### [Study questions]
a) Retype the section of the heart disease analysis that starts at "heart_disease_data <- heart_disease_data" and ends at "of the heart.".
b) Write what comes next in the heart disease prediction write-up, picking up after its final sentence.

### [Provided text]
■ ■ ■ ■
Wrangling Data: (note that we add a second diagnosis column here, as the one included with the dataset has values 0-4, indicating the severity of the heart disease, but the researchers who created the dataset note on the website that they only used the predictors to look for presence of heart disease, not to specify severity)

In [3]:
mutated_heart_disease <- heart_disease_data |>
                        mutate(sex = as_factor(sex)) |>
                        mutate(chest_pain_type = as_factor(chest_pain_type)) |>
                        mutate(high_fasting_blood_sugar = as_factor(high_fasting_blood_sugar)) |>
                        mutate(resting_ecg_results = as_factor(resting_ecg_results)) |>
                        mutate(exercise_induced_angina = as_factor(exercise_induced_angina)) |>
                        mutate(slope_of_peak_exercise_ST_segment = as_factor(slope_of_peak_exercise_ST_segment)) |>
                        mutate(num_blood_vessels_colored = as_factor(num_blood_vessels_colored)) |>
                        mutate(thal = as_factor(thal))

heart_disease_data <- heart_disease_data |>
                mutate(diagnosis= ifelse(diagnosis_old>0,1,0)) |>
                mutate(diagnosis_old = as_factor(diagnosis_old)) |>
                mutate(diagnosis = as_factor(diagnosis))

### Methods

Out of the 13 variables in our dataset, five were numerical. We chose to use four of these five: age, max heart rate, resting blood pressure and cholesterol levels. The fifth, which looks at ST wave depressions caused by exercise, was omitted because it is too complex for our needs, and correctly interpreting its meaning requires significant understanding of the biology of the heart.

In order to predict the presence of heart disease, we will use a classification model, trained on the four predictor variables mentioned above. One way we plan to visualize the results is using scatter plots comparing two predictors, with data points colored by diagnosis, and a background color indicating the prediction of the classifier (end of section 5.8 in the textbook).
■ ■ ■ ■
### [Raw data]
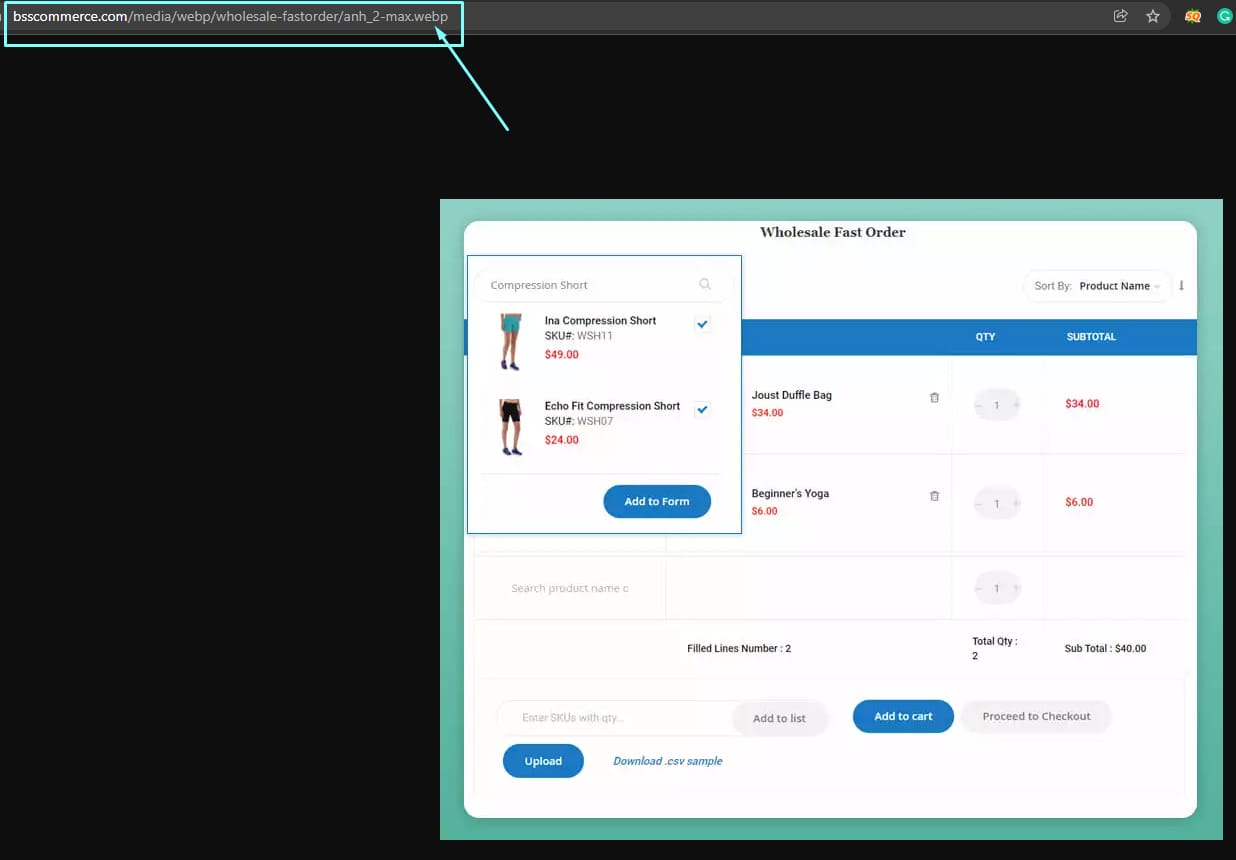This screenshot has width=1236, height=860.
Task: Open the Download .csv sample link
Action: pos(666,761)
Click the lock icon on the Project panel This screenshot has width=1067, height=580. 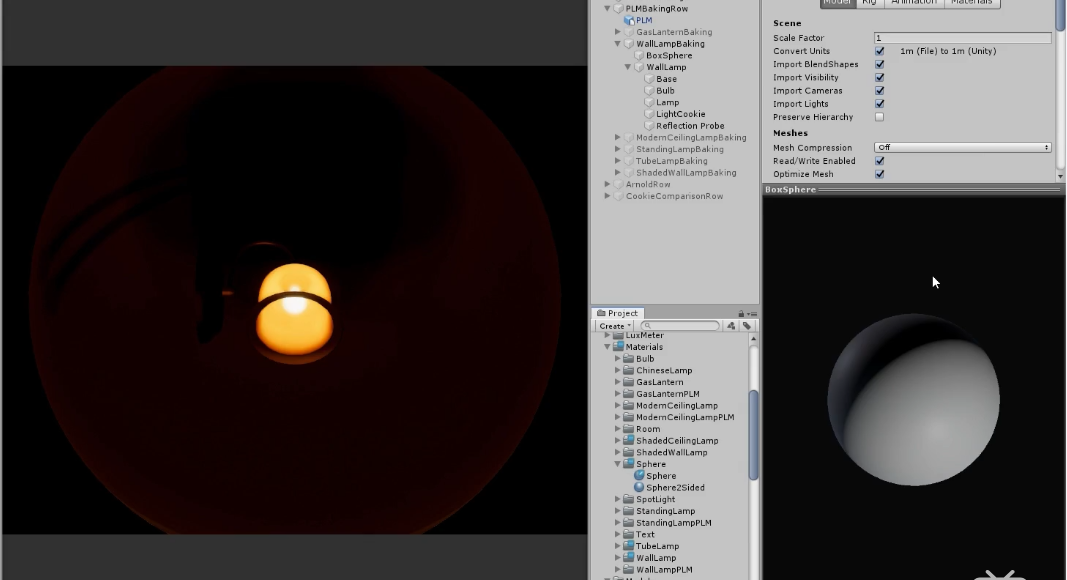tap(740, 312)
■ ■ ■ ■
### [Results by task]
a)
heart_disease_data <- heart_disease_data |>
                mutate(diagnosis= ifelse(diagnosis_old>0,1,0)) |>
                mutate(diagnosis_old = as_factor(diagnosis_old)) |>
                mutate(diagnosis = as_factor(diagnosis))

### Methods

Out of the 13 variables in our dataset, five were numerical. We chose to use four of these five: age, max heart rate, resting blood pressure and cholesterol levels. The fifth, which looks at ST wave depressions caused by exercise, was omitted because it is too complex for our needs, and correctly interpreting its meaning requires significant understanding of the biology of the heart.

b)
### Expected Outcomes and Significance

We expect to find a relationship between our age, maximum heart rate, cholesterol level & blood pressure, and the diagnosis of heart disease. We hypothesize that we will be able to accurately predict if someone has heart disease based on specific values of these variables. Heart disease is one of the leading causes of mortality around the world. Being able to predict if someone has heart disease accurately is important because it can allow us to diagnose heart disease early and prevent life threats. Clinicians will be able to give treatment without any serious effects. Our findings can also tell us what factors are correlated with heart disease and, upon further research,  how we can adjust our lifestyle to prevent severe illness. 

Our analysis can lead to several questions, such as:
- How strongly are our variables related to heart disease? Does one variable have a greater impact on the prevalence of heart disease than another? 
- What are the optimal ranges for blood pressure and cholesterol levels (at each age range) to prevent heart disease?
- Are there any confounding variables that could be affecting our findings? 
- How can our findings be extended to individuals in other parts of the world? Would geographic location impact the accuracy of our model?
- How do genetics play a role in the diagnosis of heart disease?